Pro (in both, FWLIW, @MOD(9,5) and @MOD(9,-5) both return 4 and @MOD(-9,5) and

@MOD(-9,-5) both return -4, which is consistent with standard C's fmod(3)

function). Excel's MOD function gives the same answers as the modulus operators

or functions in APL, S and MatLab. None of these give IEEE remainders.

I was taught in elementary school that 9 / 5 = 1.8 (1 remainder 4 )

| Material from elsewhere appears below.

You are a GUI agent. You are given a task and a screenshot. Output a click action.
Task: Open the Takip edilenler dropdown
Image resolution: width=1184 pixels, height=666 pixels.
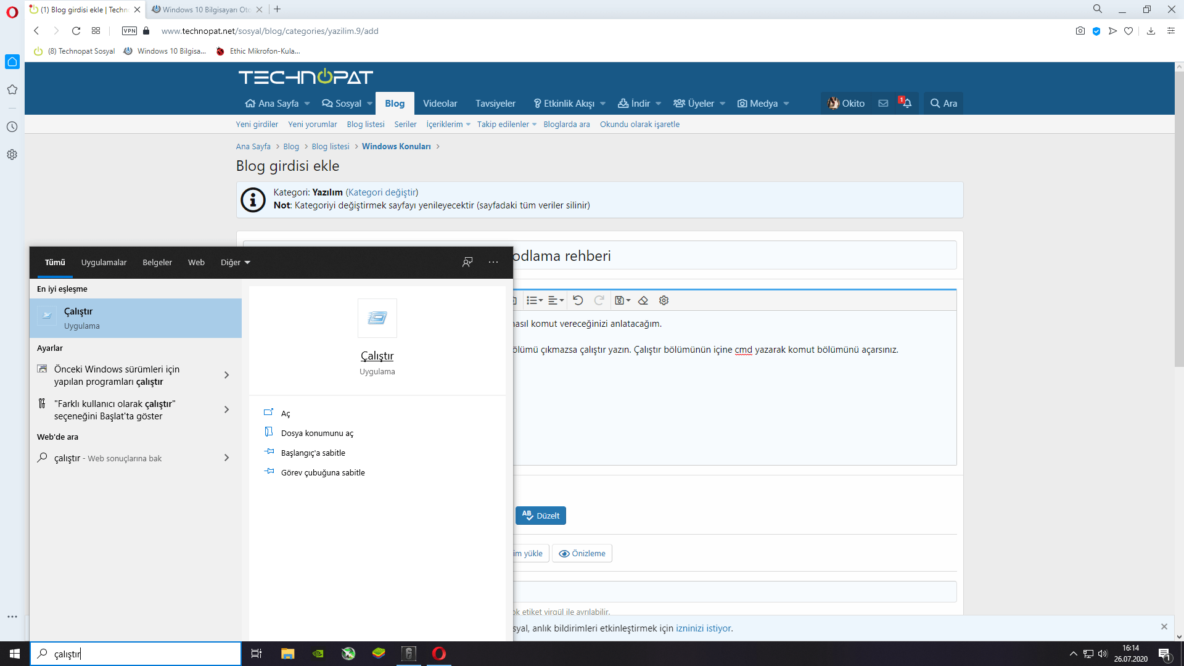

and 9 / -5 = -1.8 ( -1 remainder 4 (9 - (-5*-1) ) not -2 remainder 1

And -9 / 5 = -1.8 also, but it'd be -1 remainder -4 (-9 - (-1 * 5)). This is the

big problem with mixed sign quotients and remainders: in strict mathematical

terms they're not well defined. So specifying how to deal with them consistently

requires adopting a convention, but conventions are optional and all of the

alternatives are equally valid.

Given the variation in ways mixed sign moduli are handled in different

quantitative analysis packages, it's clear to me that the convention you cite is

no more binding than on which side of the road to drive.

If you want this functionality, then don't use MOD. Use your formula involving

TRUNC. You'll get an added benefit of finessing a quirk in Excel's MOD that

returns errors when the absolute value of the quotient is 2^27 or greater, e.g.,

2^30 and 3 are both valid long integers, but MOD(2^30,3) returns #NUM!.

Fortunately, 2^30-3*TRUNC(2^30/3) returns 1.